Even worse, it's a fine line between being search-engine friendly and human-unfriendly, and site after site misses that mark.

DESIGN DETAILS

•  The more upscale the brand, the fewer elements per page.
Admit it. You've seen thousands of ads, and you never noticed that before.

•  Put category navigation on the right, not the left. It's not readability (left to right) but usability.
The scrollbar is on the right, which means most times the cursor is on the right.

•  No search function is better than a bad one.
People use the search button in the same manner as which they shop in the physical realm. Some people meander and look around. Some people beeline for the clerk and ask. Some people go straight to their favorite spot. In the case here, the search box is the clerk.

•  The more advanced features you add to a search, the less usable it becomes.
First proved by Nielsen and there's no need to reinvent the wheel. Search should be persistent (every page) and consistent (same place on the page). The convention is the word search, a text input box, a Go button, and a link to an advanced search. Note. The advanced search will rarely be used.

•  Never assume your reader will read to the very end and navigate from there.
Good navigation means never having to use the back button.

•  Never make someone register for anything if they don't have to.
Nothing drops traffic like registration.

•  Every pixel is precious.
White space is beautiful; wasted space is expensive.

PROJECT DYNAMICS

•  I can put wings on my car, but it won't make it an airplane.
The preaching against scope creep is not always backed by action. Paradoxical but true -- a short cut in planning will almost always slow down the process, not speed it up.

•  You can't lead from the bottom.
Your job on the way up is to make the people above you look good. One dissent is input; the second dissent is an argument.

•  I know what you pay me to give advice -- what would you pay me to take it?
My candidate for greatest-ever fustrated consultant quote. Remember, consulting work is as much about dealing with failure as it is dealing with success, and it's as much about the humans as it is about the work.

•  When something blows up, the over-riding task is to fix it, not to affix blame.
There's an old saying: "It's amazing what can get done if no one cares about getting the credit." Here's a new take on it. It's true.

• When at a conference table, try to sit directly next to your rival.
It's more disarming than peering across.

SHOW SOME RESPECT

•  Both the AP Style Book and the Chicago Manual of Style say the term is "Web site," two words, capital w.
How much can you expect from a field when the people in it can't spell it?

INTRANETS

•  Bottom-up publishing. Company after company misses this. History is clear – the success of an intranet depends on the ease of publishing.
Corporations are about governance and control; bottom-up publishing runs counter to that. Publishing should require nothing more than a browser.

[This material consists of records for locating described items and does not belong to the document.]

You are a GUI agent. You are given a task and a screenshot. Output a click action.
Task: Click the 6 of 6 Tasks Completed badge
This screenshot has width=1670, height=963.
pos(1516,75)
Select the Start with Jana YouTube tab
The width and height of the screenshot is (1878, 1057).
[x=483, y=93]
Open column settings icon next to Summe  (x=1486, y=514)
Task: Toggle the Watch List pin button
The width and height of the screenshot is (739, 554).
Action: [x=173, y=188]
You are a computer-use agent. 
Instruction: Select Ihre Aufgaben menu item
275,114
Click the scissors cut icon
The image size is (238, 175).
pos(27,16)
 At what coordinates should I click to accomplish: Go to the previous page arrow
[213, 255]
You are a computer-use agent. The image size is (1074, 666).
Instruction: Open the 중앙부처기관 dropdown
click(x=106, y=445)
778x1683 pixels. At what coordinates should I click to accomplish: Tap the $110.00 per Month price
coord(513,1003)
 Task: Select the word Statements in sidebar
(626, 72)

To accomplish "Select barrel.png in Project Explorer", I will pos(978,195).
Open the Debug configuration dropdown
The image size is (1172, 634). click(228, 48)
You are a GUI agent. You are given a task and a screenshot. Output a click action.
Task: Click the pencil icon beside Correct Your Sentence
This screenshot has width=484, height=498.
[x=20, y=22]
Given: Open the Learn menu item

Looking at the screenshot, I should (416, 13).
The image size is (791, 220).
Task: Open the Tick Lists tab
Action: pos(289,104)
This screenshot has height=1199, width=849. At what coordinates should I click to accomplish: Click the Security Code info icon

•  Personalized Portals. A field largely dominated by companies trying to sell you what they have made instead of what you need.
There is, however, a simple brilliance involved in a personalized news/utility/point-of-entry page. The more you automatically and accurately present information, the fewer pixels needed for navigation. Nearly a third of the average page is lost to navigation. Do personalization correctly and it's tremendous.

•  Extensibility is a fancy word meaning "think ahead."
Just amazing how often you see sites where you have to rework an entire page just to add one new thing; always leave modular spaces that can be swapped in and out.